-- What to do --
The reply to the records below should contain exactly the lines from the line with "API Source (484, 865)" through the line with "Contato (1513, 87)", and nothing besides.

----------------------------------------

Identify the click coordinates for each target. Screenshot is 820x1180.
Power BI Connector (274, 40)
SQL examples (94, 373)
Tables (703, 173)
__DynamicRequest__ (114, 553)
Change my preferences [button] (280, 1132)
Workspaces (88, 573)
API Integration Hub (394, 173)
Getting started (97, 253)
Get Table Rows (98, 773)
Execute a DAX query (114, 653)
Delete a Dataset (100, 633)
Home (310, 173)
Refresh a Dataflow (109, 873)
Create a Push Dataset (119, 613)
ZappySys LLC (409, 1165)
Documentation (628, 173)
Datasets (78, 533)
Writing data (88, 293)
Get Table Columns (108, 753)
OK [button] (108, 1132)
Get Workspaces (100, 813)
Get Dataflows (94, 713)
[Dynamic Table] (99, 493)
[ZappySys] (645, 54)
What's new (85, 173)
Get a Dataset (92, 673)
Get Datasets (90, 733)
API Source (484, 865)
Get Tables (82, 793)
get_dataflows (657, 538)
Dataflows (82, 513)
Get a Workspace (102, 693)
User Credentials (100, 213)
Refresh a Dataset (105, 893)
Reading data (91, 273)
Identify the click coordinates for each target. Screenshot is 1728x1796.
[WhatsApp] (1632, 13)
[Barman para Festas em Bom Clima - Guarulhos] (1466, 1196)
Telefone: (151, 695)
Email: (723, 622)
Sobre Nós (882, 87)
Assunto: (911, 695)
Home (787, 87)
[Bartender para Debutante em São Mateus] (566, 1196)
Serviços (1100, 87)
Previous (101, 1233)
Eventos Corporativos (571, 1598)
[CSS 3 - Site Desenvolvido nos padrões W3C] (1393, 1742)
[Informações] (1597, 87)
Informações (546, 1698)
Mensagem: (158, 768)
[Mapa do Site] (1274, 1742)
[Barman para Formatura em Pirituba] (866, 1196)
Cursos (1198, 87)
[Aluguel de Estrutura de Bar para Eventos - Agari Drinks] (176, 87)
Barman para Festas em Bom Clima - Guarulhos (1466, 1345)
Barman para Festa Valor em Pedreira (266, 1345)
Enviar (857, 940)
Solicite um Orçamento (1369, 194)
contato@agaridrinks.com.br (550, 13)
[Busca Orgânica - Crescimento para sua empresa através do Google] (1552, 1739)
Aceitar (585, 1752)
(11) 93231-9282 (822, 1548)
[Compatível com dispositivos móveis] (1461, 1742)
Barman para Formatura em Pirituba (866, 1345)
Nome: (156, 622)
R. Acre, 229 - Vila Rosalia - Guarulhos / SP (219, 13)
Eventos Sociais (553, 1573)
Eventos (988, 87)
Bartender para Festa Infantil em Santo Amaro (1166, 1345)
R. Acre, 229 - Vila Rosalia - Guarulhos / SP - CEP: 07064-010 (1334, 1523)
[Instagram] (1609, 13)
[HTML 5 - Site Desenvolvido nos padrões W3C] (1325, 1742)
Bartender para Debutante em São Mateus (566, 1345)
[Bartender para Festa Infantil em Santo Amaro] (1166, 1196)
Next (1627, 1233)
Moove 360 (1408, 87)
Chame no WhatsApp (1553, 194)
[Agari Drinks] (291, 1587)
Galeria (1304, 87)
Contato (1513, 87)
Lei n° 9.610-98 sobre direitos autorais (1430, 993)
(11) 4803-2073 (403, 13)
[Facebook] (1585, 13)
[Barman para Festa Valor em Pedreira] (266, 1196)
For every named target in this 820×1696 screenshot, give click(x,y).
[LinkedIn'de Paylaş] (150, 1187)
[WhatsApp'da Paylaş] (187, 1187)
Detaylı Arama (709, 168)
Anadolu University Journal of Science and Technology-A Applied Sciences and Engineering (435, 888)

----------------------------------------

-- Response --
API Source (484, 865)
Get Tables (82, 793)
get_dataflows (657, 538)
Dataflows (82, 513)
Get a Workspace (102, 693)
User Credentials (100, 213)
Refresh a Dataset (105, 893)
Reading data (91, 273)
Identify the click coordinates for each target. Screenshot is 1728x1796.
[WhatsApp] (1632, 13)
[Barman para Festas em Bom Clima - Guarulhos] (1466, 1196)
Telefone: (151, 695)
Email: (723, 622)
Sobre Nós (882, 87)
Assunto: (911, 695)
Home (787, 87)
[Bartender para Debutante em São Mateus] (566, 1196)
Serviços (1100, 87)
Previous (101, 1233)
Eventos Corporativos (571, 1598)
[CSS 3 - Site Desenvolvido nos padrões W3C] (1393, 1742)
[Informações] (1597, 87)
Informações (546, 1698)
Mensagem: (158, 768)
[Mapa do Site] (1274, 1742)
[Barman para Formatura em Pirituba] (866, 1196)
Cursos (1198, 87)
[Aluguel de Estrutura de Bar para Eventos - Agari Drinks] (176, 87)
Barman para Festas em Bom Clima - Guarulhos (1466, 1345)
Barman para Festa Valor em Pedreira (266, 1345)
Enviar (857, 940)
Solicite um Orçamento (1369, 194)
contato@agaridrinks.com.br (550, 13)
[Busca Orgânica - Crescimento para sua empresa através do Google] (1552, 1739)
Aceitar (585, 1752)
(11) 93231-9282 (822, 1548)
[Compatível com dispositivos móveis] (1461, 1742)
Barman para Formatura em Pirituba (866, 1345)
Nome: (156, 622)
R. Acre, 229 - Vila Rosalia - Guarulhos / SP (219, 13)
Eventos Sociais (553, 1573)
Eventos (988, 87)
Bartender para Festa Infantil em Santo Amaro (1166, 1345)
R. Acre, 229 - Vila Rosalia - Guarulhos / SP - CEP: 07064-010 (1334, 1523)
[Instagram] (1609, 13)
[HTML 5 - Site Desenvolvido nos padrões W3C] (1325, 1742)
Bartender para Debutante em São Mateus (566, 1345)
[Bartender para Festa Infantil em Santo Amaro] (1166, 1196)
Next (1627, 1233)
Moove 360 (1408, 87)
Chame no WhatsApp (1553, 194)
[Agari Drinks] (291, 1587)
Galeria (1304, 87)
Contato (1513, 87)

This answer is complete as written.